At the clay beds, on Back River, the clay was cut out by machinery and loaded on box cars, and brought to the factory, where cars were drawn up an inclined trestle and the material, five cubic yards in each car, was dumped into a hopper at the disintegrator or pug mill and was forced into a brick machine. This machine was standard and no part of the Fiske system. Mr. Fiske’s patents covered only the handling. It was called an augur machine, which forced the column of clay, prepared by machinery, through a die. After leaving the die the column of clay passed through and automatic reel where the wires sliced up the bar of clay into bricks which were taken away on a horizontal or off-heaving belt. At this point the special handling machinery began its work. The bricks were handled in masses instead of one by one. As they issued from the molding machine they were placed by hand on setting-up stands, one of which was permanently located on each side of the off-heaving belt. They were placed on these stands in such relative positions that they could be dried, burned, and delivered on the sorting table without re-arrangement, the entire stack of 1500 bricks being lifted as a unit, transported and deposited by suitable machinery, first in the dryer, then in the kiln, and finally in the stock yard. When the first stack was completed the stackers commenced putting bricks on the opposite one so there was no waiting and the brick machine was permitted to run without interruption.

The first stack was removed by the handling machinery which consisted of an overhead electric traveling crane and a special carrier called a brick lift. The crane traveled on tracks supported on an elevated runway near the eaves of the main building and spanned the building completely and traveled its entire length. The crane was driven along the overhead tracks by an electric motor called the “travel motor” and the hoisting and lowering of the load was effected by the hoist motor located on top. Each motor was controlled independently by a lever in the cage of the operator who had at all times an uninterrupted view of the whole floor.

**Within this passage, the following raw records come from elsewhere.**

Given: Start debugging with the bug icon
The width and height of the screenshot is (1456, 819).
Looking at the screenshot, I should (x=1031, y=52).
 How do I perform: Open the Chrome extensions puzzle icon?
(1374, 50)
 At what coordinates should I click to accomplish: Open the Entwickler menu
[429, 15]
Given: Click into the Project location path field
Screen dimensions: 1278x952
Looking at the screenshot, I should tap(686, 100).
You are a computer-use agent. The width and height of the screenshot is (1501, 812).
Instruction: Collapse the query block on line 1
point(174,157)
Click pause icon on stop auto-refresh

This operator, with one helper, could handle as many bricks as 15 or 20 men with wheel barrows.  

The brick lift consisted of two lifted beams braced together to form a girder. To this girder was attached 104 lifting fingers. To transport a load of bricks the lift was brought by the crane in front of the setting-up stand, lowered, and the fingers run into the proper spaces and the entire load was raised by the hoisting motor and carried by the crane to the dryer which was accurately spaced to receive them. The dryer was of brick and steel and fireproof. There were four chambers, each with a cover which could be lifted by the fingers of the brick lift. Each chamber held 18,000 brick. The covers dropped into channels of sand which sealed the chambers. Hot air was forced through the bricks by a powerful fan driven by an electric motor, the air being heated by a Brown Heat Generator. The hot air was forced into a circular tunnel running lengthwise the building and under the floor.

The bricks were carried from the drier to the kiln by the crane and brick lift and there deposited, each chamber having a removable crown so as to leave the entire top open. The crowns were made of fire clay blocks and iron. When a chamber was filled the crown was lowered and sealed around the edge with soft bricks and sand. The fires were fed with coal through holes in the crown. The draft for burning was produced by an exhaust fan driven by an electric motor.

The coal was brought by the crane and brick lift from the storage bin in long iron boxes and deposited near the feed holes. The ashes were taken out in the same way after the bricks were removed. The bricks after burning, were removed by the brick lift to an assorting stand at the end of the kiln.

This plant did good work for several years and the brick from it were used, to a large extent, in construction of the High School House and the Public Library building in Hale Park. Unfortunately this plant was destroyed by fire 28 Dec., 1906, and has not been rebuilt. Debris of the foundations is all that remains to make the spot where it stood.